I thought about that story as I saw Emilio come around from the back of the house, a wide grin on his face. He removed his sweat-stained hat and gave me a strong
abrazo
.

“Welcome, amigo. I hope you have brought a large hunger, for there is much to eat.”

“I could smell your
barbacoa
all the way from Albuquerque. It’s pork today.”

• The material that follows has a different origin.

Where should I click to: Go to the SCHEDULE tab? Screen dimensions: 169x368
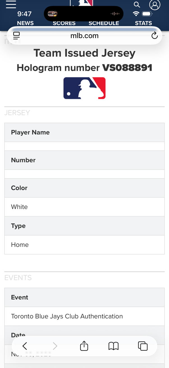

He laughed and his dark eyes smiled. “Consuela always say you have the best nose. But let us not stand here alone and thirsty. Come, come.”

We circled to the back where a dozen of his neighbors had gathered, and he introduced me to two I didn’t know, a nephew and niece of the Calderón family who own the land on which Emilio and Consuela’s house sits.

At least according to the records in the Bernalillo County Courthouse. In fact, Emilio and Consuela bought the small plot many years ago, but county ordinances prohibit subdividing land in this area, so no legal transfer can take place. It doesn’t matter. In this small community, agreements among neighbors are more binding than papers in a courthouse.

Jesús Calderón stood over a fifty-five gallon steel barrel that had been cut in half long ways and made into a
barilla
with welded-on legs, twenty pounds of charcoal under the grate, and fifty pounds of meat on top. The smoke made my empty stomach churn with anticipation,

Jesús gave me an
abrazo
as I stepped close to admire his handiwork. Manny Chapa put one hand on my shoulder and slipped me a cold can of Tecate with the other. I offered up a small prayer of thanks for being born in New Mexico.